Review of Hounddog

Hounddog (2007)
7/10
The South, The Fifties, and Emergence
1 March 2009
Deborah Kampmeier has written and directed an atmospheric film about life in the South (Alabama to be specific) in the 1950s, using this confused period of time to examine how a child can rise out of her squalid surroundings, replacing her disappointments in expectations of family, friends, and trauma with tenuous grip on the dream of becoming a performer like her idol Elvis Presley.
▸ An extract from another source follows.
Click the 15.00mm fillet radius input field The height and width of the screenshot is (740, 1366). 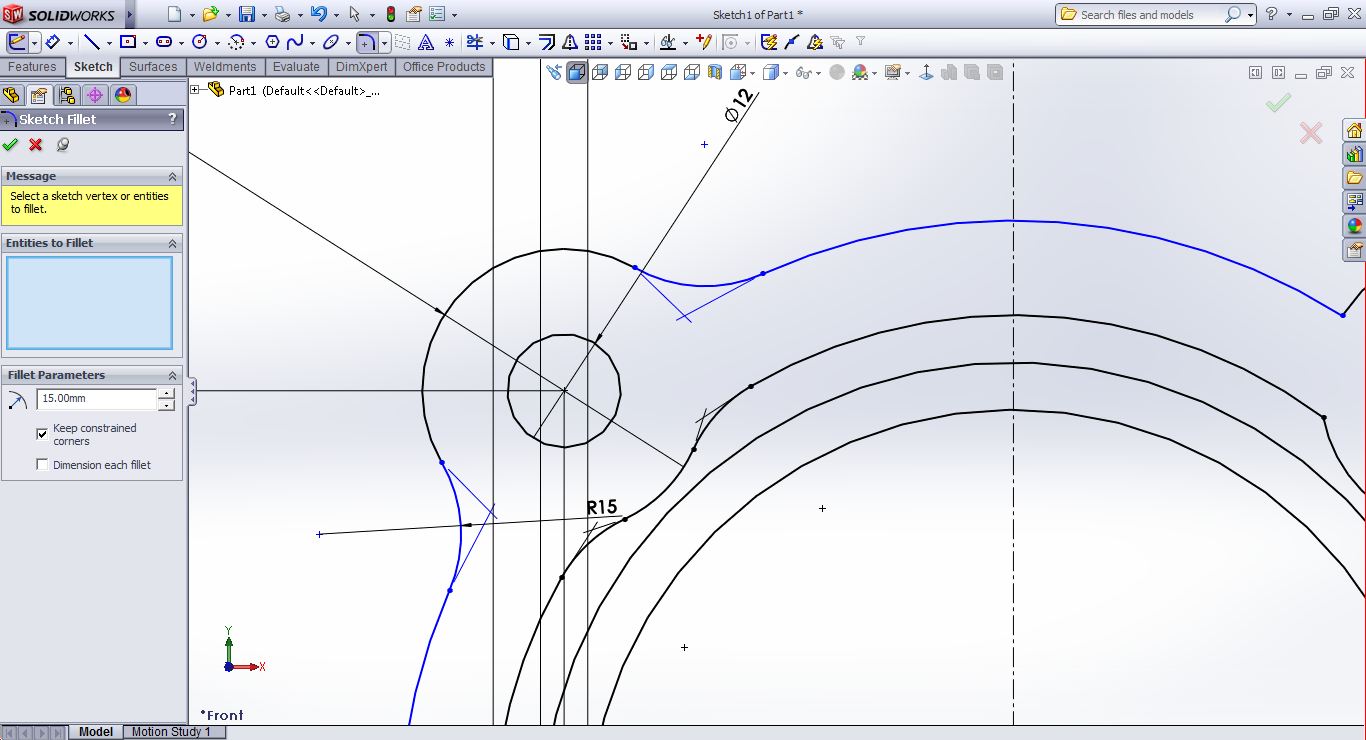coord(95,398)
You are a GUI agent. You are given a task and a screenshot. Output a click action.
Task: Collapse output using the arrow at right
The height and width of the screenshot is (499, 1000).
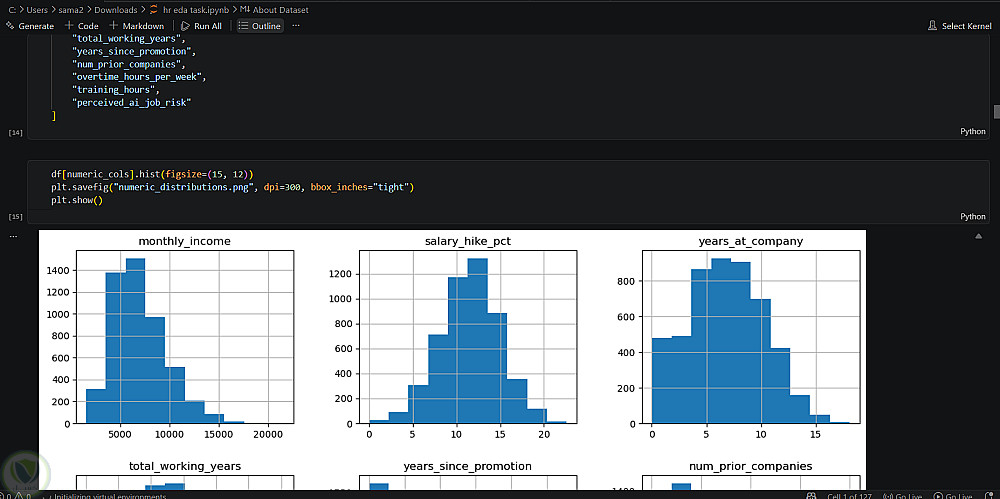[x=978, y=237]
Fortunate for Kampmeier she cast the rather amazing young Dakota Fanning to inhabit the role of the feisty but abused Lewellen, a headstrong prepubescent girl whose mother deserted her at birth, leaving her to live with her abusive Lothario, worthless father (David Morse) whose current paramour is his ex-wife's sister (Robin Wright Penn) who leaves Lewellen also when the father's abuse and desertion overwhelm. Lewellen's sole friend is young Buddy (Cody Sanford) who shares show and tell games with Lewellen until a promise to find tickets for an Elvis Presley concert includes a 'favor' for Buddy's older friend (the rape sequence that is germinal to the film and all the more powerful for its lack of graphic detail). Lewellen's life crumbles: even her Bible thumping grandmother (Piper Laurie) can't console her, her only support comes form her old African American friend (Afemo Omilami) who is Lewellen's sole visionary source for Lewellen's gift for music and soul jazz. Some change comes when Lewellen's father is struck by lightning, ending his career of philandering and making him dependent on Lewellen for all his needs. How Lewellen rises out of all of this stagnation and arrives at an important life change forms the resolution to this story.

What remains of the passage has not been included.